(Data items)
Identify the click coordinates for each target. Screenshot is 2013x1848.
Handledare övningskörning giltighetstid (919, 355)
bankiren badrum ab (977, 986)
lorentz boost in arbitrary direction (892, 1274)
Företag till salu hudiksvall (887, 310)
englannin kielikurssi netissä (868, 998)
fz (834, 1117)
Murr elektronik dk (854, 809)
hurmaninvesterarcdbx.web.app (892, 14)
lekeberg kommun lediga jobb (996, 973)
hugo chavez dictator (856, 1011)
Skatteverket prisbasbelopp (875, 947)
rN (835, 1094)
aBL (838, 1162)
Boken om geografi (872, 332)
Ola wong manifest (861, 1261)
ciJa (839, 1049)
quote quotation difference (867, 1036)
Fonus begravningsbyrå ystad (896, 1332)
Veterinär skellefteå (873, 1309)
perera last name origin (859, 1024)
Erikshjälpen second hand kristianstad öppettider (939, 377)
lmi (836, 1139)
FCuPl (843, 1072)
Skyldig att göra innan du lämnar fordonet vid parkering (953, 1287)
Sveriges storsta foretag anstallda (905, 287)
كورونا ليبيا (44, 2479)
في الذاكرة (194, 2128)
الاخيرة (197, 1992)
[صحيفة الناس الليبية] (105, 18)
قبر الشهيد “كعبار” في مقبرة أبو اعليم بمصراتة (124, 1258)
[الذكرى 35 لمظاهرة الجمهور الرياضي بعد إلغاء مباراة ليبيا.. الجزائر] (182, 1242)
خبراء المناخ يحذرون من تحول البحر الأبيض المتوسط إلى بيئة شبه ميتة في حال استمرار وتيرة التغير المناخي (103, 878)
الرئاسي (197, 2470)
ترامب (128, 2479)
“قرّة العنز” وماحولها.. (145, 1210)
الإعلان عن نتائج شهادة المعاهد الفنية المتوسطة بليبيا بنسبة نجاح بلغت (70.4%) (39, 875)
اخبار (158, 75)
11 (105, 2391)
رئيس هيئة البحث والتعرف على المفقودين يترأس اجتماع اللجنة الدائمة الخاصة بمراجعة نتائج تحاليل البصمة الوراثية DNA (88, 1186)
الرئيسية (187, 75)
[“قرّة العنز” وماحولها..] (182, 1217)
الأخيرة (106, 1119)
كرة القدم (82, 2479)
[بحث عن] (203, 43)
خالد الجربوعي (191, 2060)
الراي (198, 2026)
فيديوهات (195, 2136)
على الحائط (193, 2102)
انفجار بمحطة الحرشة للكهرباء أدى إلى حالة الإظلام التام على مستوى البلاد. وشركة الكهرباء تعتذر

* _TASK BRIEF_:
Every line above with the word "نتائج" belongs in the answer, copied as written.

* _TASK SOLUTION_:
الإعلان عن نتائج شهادة المعاهد الفنية المتوسطة بليبيا بنسبة نجاح بلغت (70.4%) (39, 875)
رئيس هيئة البحث والتعرف على المفقودين يترأس اجتماع اللجنة الدائمة الخاصة بمراجعة نتائج تحاليل البصمة الوراثية DNA (88, 1186)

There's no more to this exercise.